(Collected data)
--- START ---

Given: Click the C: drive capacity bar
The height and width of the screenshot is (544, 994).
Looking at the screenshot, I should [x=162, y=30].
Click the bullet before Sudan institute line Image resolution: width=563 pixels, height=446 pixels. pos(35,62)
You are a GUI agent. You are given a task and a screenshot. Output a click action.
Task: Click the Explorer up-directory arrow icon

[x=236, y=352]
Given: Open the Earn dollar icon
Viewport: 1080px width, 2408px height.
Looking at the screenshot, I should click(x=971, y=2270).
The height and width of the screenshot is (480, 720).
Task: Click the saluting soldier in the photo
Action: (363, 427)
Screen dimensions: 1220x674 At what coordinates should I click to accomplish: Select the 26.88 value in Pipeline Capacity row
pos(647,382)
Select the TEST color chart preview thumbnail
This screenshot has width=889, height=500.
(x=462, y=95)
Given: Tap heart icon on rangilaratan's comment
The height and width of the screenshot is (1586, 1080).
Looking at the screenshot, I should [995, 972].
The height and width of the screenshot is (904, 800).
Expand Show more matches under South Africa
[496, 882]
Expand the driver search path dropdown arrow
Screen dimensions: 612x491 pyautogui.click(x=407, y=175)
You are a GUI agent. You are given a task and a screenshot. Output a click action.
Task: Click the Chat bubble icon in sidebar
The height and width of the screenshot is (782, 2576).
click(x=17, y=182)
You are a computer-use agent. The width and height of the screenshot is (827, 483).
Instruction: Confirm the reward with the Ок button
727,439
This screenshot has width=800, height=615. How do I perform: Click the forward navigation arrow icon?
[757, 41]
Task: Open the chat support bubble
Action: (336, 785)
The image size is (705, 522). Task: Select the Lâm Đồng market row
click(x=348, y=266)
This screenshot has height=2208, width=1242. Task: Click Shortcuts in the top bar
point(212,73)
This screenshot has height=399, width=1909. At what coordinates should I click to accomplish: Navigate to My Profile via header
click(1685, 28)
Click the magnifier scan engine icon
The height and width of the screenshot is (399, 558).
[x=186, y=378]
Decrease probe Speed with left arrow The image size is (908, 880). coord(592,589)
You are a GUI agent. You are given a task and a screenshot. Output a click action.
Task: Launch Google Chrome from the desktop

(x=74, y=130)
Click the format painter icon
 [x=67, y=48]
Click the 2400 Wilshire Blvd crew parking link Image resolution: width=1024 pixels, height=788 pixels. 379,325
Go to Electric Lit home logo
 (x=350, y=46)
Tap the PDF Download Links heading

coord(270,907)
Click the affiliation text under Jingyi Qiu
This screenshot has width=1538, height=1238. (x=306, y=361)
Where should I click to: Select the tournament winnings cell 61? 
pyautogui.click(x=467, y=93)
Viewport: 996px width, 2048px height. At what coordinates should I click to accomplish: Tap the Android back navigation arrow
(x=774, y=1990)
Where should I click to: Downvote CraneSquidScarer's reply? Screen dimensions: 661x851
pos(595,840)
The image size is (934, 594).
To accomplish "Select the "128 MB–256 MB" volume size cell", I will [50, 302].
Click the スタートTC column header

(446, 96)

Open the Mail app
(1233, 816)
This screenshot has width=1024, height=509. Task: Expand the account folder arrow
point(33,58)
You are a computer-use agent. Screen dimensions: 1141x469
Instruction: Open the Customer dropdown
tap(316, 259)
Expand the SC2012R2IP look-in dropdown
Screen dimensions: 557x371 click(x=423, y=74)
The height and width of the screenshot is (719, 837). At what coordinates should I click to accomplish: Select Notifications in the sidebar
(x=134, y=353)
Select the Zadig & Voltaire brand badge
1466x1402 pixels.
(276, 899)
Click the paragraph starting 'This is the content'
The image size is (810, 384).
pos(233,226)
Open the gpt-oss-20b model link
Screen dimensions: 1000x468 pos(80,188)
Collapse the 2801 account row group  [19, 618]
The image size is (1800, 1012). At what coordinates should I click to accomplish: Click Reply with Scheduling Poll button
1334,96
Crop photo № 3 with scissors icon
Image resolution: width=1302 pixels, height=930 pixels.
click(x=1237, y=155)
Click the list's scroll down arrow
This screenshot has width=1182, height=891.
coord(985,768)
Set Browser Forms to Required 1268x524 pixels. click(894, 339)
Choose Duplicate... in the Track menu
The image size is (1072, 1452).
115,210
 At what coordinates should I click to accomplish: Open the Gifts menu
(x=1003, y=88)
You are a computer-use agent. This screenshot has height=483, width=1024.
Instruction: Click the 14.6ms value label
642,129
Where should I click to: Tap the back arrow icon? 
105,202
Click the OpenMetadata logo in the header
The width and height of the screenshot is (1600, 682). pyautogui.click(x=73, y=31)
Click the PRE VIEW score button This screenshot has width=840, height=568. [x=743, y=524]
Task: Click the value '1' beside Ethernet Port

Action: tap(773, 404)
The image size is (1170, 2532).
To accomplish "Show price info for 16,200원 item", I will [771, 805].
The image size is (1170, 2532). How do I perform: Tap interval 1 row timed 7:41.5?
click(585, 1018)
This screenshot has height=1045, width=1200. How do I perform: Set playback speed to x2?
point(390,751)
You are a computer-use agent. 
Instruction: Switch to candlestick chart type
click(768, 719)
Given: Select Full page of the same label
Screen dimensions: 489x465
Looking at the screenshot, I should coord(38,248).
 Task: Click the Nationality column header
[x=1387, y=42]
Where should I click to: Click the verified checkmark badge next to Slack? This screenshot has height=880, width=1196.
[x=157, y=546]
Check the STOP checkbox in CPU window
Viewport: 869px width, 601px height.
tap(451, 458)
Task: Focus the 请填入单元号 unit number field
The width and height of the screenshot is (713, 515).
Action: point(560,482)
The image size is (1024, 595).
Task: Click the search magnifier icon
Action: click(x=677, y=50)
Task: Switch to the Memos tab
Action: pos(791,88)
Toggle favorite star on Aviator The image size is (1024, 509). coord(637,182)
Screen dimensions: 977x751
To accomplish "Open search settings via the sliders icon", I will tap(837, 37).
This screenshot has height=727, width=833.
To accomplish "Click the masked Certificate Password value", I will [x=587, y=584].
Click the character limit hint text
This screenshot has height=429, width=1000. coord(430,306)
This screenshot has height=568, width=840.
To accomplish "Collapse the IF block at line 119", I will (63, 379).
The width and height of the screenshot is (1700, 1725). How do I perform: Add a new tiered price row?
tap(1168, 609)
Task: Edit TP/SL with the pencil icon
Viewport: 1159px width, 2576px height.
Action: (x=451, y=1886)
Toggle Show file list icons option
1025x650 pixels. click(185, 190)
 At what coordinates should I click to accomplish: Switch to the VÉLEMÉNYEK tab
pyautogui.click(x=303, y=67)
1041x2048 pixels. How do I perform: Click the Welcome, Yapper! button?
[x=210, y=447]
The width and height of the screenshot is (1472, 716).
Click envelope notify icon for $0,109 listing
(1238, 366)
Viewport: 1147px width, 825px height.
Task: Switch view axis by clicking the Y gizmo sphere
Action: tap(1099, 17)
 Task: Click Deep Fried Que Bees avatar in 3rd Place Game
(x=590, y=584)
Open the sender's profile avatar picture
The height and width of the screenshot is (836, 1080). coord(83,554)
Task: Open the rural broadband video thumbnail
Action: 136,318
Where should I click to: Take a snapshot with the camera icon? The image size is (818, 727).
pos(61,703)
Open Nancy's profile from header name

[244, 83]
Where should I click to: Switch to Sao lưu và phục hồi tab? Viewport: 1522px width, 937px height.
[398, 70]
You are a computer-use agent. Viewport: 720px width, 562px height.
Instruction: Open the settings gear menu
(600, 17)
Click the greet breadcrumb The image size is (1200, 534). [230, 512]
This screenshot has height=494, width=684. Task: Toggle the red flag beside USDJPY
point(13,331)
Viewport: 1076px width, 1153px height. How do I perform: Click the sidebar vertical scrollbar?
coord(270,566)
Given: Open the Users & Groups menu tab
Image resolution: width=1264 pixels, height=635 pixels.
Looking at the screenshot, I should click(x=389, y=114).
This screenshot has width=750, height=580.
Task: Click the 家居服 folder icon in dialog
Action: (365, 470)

--- END ---

**Exercise prompt**
Reproduce the entries above exactly, but only the lines between the line holding "Where should I click to: Click" and the line holding "Task: Focus the 请填入单元号 unit number field", inclusive.

**Your solution**
Where should I click to: Click the verified checkmark badge next to Slack? This screenshot has height=880, width=1196.
[x=157, y=546]
Check the STOP checkbox in CPU window
Viewport: 869px width, 601px height.
tap(451, 458)
Task: Focus the 请填入单元号 unit number field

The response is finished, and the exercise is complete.